§ **Requirement**: Within the entries below, find the portion that opens with the line containing "Image resolution: width=561" and closes with the line containing "is (852, 480).". Retype that portion exactly and only.

Top of Data in this exercise

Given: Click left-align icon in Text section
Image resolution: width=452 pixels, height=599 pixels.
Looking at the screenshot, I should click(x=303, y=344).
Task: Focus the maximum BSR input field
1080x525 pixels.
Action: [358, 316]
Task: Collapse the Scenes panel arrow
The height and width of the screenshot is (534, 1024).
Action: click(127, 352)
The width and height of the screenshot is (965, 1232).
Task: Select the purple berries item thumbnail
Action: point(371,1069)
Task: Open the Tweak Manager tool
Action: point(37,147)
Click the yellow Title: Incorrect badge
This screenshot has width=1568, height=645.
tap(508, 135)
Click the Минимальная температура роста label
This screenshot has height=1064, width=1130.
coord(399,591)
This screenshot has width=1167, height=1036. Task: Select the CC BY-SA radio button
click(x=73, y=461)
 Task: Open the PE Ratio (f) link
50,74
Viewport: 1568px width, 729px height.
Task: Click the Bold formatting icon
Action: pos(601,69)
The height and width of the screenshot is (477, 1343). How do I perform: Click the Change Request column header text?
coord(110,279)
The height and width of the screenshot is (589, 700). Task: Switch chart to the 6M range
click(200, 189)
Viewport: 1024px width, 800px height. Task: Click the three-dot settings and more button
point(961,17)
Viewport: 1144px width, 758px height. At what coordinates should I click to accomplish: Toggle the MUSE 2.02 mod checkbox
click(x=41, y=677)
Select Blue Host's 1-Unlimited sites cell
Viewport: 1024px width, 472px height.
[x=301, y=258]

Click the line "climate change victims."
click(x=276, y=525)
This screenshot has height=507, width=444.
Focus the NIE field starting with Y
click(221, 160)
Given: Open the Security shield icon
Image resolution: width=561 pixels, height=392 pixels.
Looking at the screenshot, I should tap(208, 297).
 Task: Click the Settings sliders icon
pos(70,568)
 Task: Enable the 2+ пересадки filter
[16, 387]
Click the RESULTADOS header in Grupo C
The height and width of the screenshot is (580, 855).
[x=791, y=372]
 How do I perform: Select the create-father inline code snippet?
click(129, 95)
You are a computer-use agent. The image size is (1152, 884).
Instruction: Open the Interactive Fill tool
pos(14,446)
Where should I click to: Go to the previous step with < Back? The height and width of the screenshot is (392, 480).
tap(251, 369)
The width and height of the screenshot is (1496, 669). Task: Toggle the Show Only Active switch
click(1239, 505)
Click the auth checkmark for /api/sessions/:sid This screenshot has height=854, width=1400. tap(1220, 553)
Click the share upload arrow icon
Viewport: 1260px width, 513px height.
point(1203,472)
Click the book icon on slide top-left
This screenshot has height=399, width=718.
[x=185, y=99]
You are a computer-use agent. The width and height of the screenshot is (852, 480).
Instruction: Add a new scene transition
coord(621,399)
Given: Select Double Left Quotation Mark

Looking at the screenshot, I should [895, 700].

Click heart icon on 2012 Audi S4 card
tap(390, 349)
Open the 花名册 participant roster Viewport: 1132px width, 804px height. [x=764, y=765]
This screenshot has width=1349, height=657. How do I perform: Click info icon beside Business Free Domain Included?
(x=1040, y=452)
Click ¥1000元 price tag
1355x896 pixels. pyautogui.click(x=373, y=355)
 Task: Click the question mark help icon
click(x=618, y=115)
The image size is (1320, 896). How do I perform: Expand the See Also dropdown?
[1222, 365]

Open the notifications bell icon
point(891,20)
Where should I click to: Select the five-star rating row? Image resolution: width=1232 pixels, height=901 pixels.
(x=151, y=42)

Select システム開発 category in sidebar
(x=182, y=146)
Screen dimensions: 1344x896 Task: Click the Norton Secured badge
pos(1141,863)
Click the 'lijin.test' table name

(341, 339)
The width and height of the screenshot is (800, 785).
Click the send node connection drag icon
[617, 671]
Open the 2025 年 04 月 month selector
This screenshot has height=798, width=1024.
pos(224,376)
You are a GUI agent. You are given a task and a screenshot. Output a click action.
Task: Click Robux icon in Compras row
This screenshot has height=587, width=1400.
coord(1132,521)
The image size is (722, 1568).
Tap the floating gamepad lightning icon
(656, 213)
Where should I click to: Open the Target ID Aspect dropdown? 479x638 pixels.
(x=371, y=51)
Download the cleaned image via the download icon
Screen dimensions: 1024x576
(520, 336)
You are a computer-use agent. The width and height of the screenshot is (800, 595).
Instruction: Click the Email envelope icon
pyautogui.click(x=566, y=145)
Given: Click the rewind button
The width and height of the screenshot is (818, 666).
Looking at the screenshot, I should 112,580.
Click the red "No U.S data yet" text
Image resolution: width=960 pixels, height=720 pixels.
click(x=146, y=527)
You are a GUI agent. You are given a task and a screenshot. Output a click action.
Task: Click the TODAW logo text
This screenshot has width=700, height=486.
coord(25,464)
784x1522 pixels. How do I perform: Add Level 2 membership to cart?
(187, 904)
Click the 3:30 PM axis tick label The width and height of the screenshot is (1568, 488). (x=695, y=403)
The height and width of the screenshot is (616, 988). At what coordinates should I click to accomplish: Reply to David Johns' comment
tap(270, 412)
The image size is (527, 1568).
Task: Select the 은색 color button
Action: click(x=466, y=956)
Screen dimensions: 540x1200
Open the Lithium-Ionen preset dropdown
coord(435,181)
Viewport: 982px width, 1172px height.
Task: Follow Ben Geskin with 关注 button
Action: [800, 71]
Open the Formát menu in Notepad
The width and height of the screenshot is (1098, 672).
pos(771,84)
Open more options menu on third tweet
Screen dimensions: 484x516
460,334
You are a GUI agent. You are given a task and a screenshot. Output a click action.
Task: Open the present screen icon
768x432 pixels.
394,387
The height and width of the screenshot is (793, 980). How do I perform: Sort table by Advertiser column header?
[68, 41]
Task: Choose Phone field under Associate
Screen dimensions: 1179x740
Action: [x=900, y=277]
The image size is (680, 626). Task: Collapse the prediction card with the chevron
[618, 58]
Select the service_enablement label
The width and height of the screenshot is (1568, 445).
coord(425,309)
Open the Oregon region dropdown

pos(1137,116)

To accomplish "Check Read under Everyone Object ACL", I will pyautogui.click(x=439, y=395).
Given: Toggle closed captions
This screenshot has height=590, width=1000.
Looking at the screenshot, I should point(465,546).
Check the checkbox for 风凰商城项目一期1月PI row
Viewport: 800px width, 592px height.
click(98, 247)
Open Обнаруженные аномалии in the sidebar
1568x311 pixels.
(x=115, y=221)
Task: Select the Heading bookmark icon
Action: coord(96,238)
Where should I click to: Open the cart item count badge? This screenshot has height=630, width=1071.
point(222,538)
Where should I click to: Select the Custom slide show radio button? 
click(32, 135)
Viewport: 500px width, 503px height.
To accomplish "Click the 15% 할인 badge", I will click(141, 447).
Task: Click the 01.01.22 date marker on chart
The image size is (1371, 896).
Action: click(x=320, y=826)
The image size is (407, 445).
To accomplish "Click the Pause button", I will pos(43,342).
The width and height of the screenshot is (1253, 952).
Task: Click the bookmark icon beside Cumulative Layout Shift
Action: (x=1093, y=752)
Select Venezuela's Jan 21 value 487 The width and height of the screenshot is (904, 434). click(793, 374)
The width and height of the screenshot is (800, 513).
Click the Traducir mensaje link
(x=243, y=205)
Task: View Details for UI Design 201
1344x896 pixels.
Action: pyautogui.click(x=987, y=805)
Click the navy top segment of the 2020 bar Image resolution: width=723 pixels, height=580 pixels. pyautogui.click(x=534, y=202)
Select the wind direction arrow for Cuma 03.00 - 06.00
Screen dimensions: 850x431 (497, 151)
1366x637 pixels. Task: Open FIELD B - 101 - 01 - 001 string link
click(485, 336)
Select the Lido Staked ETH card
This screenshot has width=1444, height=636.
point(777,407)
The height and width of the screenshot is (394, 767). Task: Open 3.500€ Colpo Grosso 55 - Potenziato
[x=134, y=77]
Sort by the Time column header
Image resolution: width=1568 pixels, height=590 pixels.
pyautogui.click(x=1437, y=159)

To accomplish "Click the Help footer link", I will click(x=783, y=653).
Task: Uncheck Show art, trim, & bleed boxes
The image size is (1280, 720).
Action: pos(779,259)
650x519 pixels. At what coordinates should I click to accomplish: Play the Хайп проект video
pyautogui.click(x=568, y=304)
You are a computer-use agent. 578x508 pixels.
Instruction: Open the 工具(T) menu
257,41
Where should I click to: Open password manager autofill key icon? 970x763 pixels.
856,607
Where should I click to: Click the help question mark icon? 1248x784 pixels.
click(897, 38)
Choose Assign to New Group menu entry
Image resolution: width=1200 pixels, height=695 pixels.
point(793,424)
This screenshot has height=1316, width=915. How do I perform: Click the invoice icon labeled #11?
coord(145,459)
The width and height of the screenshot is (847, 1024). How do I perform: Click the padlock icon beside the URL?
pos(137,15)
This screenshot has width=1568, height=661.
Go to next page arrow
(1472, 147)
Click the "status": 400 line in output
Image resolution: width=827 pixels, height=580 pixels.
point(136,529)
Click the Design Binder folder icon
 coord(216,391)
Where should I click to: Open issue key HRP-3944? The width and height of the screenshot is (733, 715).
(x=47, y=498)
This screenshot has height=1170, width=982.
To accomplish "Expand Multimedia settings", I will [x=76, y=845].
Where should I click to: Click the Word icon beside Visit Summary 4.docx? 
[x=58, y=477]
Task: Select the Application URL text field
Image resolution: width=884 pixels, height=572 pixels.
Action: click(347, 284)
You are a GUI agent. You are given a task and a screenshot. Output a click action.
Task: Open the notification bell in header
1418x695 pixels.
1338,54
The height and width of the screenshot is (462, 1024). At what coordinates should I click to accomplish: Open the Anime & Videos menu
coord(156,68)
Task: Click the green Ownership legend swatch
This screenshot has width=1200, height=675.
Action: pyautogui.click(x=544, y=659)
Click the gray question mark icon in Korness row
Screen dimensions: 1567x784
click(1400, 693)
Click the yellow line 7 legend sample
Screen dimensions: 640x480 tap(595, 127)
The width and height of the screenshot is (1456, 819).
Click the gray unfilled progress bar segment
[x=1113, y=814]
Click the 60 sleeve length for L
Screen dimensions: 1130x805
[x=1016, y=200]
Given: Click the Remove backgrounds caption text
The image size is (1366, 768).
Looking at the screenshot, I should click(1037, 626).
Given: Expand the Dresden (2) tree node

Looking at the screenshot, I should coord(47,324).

Bottom of Data in this exercise

§ **Response to the task**:
Image resolution: width=561 pixels, height=392 pixels.
Looking at the screenshot, I should tap(208, 297).
 Task: Click the Settings sliders icon
pos(70,568)
 Task: Enable the 2+ пересадки filter
[16, 387]
Click the RESULTADOS header in Grupo C
The height and width of the screenshot is (580, 855).
[x=791, y=372]
 How do I perform: Select the create-father inline code snippet?
click(129, 95)
You are a computer-use agent. The image size is (1152, 884).
Instruction: Open the Interactive Fill tool
pos(14,446)
Where should I click to: Go to the previous step with < Back? The height and width of the screenshot is (392, 480).
tap(251, 369)
The width and height of the screenshot is (1496, 669). Task: Toggle the Show Only Active switch
click(1239, 505)
Click the auth checkmark for /api/sessions/:sid This screenshot has height=854, width=1400. tap(1220, 553)
Click the share upload arrow icon
Viewport: 1260px width, 513px height.
point(1203,472)
Click the book icon on slide top-left
This screenshot has height=399, width=718.
[x=185, y=99]
You are a computer-use agent. The width and height of the screenshot is (852, 480).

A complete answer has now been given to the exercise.